Patente nautica con il trucco: tre condanne

Vista esterna Motorizzazione civile

Nove mesi a testa per i tre indagati finiti di fronte al giudice con l’ipotesi di reato di falso.
È quanto deciso ieri mattina, accogliendole richieste del pubblico ministero Massimo Astori, dal giudice dell’udienza preliminare Carlo Cecchetti.
In aula, in uno dei tanti rivoli del filone che aveva coinvolto la Motorizzazione Civile di Como, nella foto, e il suo ex funzionario Antonio Pisoni, era finita anche una vicenda che aveva riguardato una patente nautica fatta ottenere alla figlia del titolare di un cantiere nautico e di una attività di noleggio barche del lago.
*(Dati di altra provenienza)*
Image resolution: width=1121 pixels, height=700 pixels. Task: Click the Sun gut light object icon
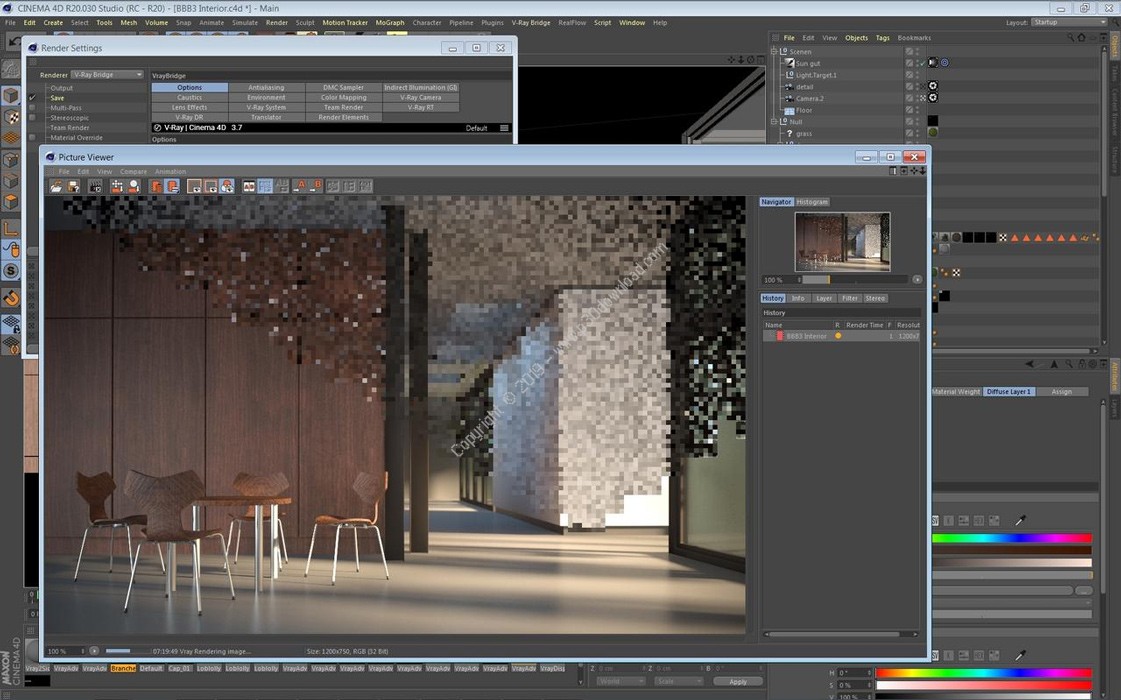pos(789,63)
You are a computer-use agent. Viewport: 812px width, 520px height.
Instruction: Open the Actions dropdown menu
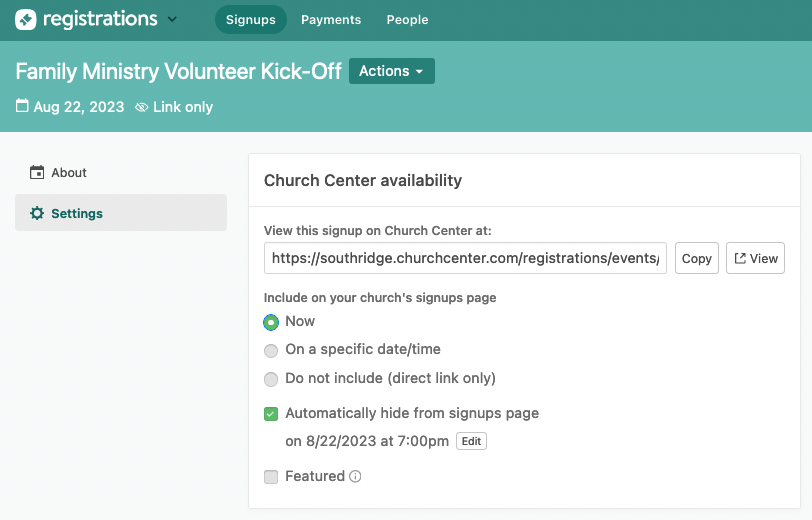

L’accusa mossa dalla Procura di Como è stata quella di falso. Secondo il pm, la ragazza – all’epoca dei fatti appena 18enne – non avrebbe sostenuto la prova pratica di guida nautica nel giorno che era stato indicato, ovvero il 5 gennaio 2017, per conseguire il titolo professionale di “pilota motorista”. Inoltre, il 10 gennaio sempre del 2017, Pisoni avrebbe attestato «contrariamente al vero», che la ragazza «aveva superato con il punteggio di 15/20 l’esame per conseguimento del titolo» di pilota motorista autorizzato, titolo poi apposto anche sul “libretto di navigazione per il personale navigante in acque interne”.


Quest’ultimo documento, abilitante al trasporto pubblico delle persone (come ad esempio i “taxi nautici” e il noleggio imbarcazioni) aveva però una piccola particolarità: secondo il regolamento per la navigazione interna poteva essere rilasciato solo a chi aveva compiuto i 21 anni, e la giovane ne aveva appena 18. Evidentemente un problema non insormontabile per il solerte funzionario della Motorizzazione, per il titolare del cantiere nautico e per la figlia di quest’ultimo, che infatti festeggiò il conseguimento – per la verità senza molta fatica – del titolo per poter navigare.

La vicenda, che come detto era finita nell’ambito del più ampio fascicolo collegato al nome del funzionario e che aveva coinvolto anche diverse scuole guida del territorio per altre tipologie di fatti e reati, ieri mattina è finita davanti al giudice dell’udienza preliminare di Como che, al termine della camera di consiglio, ha scelto di condannare tutti e tre gli indagati alla pena di 9 mesi compreso il terzo di sconto dovuto al rito scelto, ovvero l’Abbreviato.